Task requirements
A: Which roof top tent brands does the roof top tent post name?
B: Could you repeat the stretch of the roof top tent post from "Hannibal and Maggiolina" through "your own meals."?

---- Passage shown

A Sure-Fire Way to Improve Your Roof Top Tent
- Details
- by Mark Stephens on Thu Dec 2, 2010 - (5) Comments

Hannibal and Maggiolina Roof Top Tents on the Beach in Baja, Mexico showing off their custom LED light installations
If You Have A Roof Top Tent, You Need To Do This
Okay, so you've read this far. You're a roof top tent owner? Or potential one? You know the the major problem with owning a roof top tent - and I don't care if it's an Eezi-Awn, a Camping Lab, a Hannibal, or a Technitop, the problem is the same: they're super comfortable, super easy to set up and take down, but dammit they're super irritating because you're still stuck with a headlamp attached to your head if you have any care at all to read a book or put on some jammies.
Seriously, it's like going to an awesome world-famous pizzeria with incredible pie, but you have to bring your own cheese. Or worse, it's like going to Mom's house and having to cook your own meals.
Roof top tents have comfy mattresses, superior tent walls and all that jazz but they don't have lights inside. Which is a deficiency of epic proportions. A giant-sized "WTF?"

--------
---- Data provided

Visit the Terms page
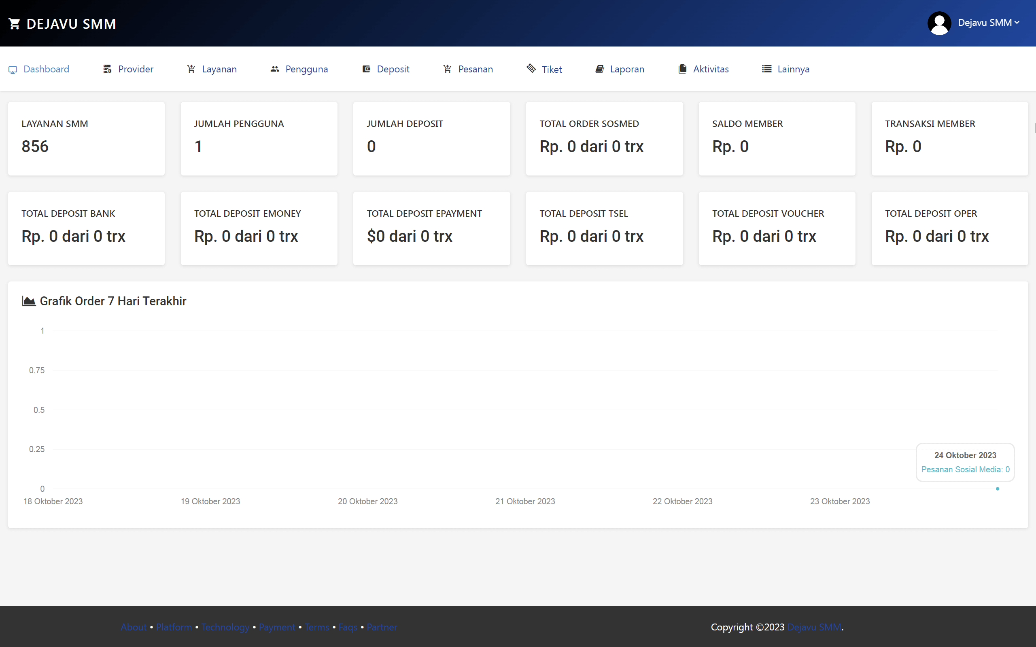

--------

Task-by-task solutions
A: Hannibal, Maggiolina, Eezi-Awn, Camping Lab, Technitop

B:
Hannibal and Maggiolina Roof Top Tents on the Beach in Baja, Mexico showing off their custom LED light installations
If You Have A Roof Top Tent, You Need To Do This
Okay, so you've read this far. You're a roof top tent owner? Or potential one? You know the the major problem with owning a roof top tent - and I don't care if it's an Eezi-Awn, a Camping Lab, a Hannibal, or a Technitop, the problem is the same: they're super comfortable, super easy to set up and take down, but dammit they're super irritating because you're still stuck with a headlamp attached to your head if you have any care at all to read a book or put on some jammies.
Seriously, it's like going to an awesome world-famous pizzeria with incredible pie, but you have to bring your own cheese. Or worse, it's like going to Mom's house and having to cook your own meals.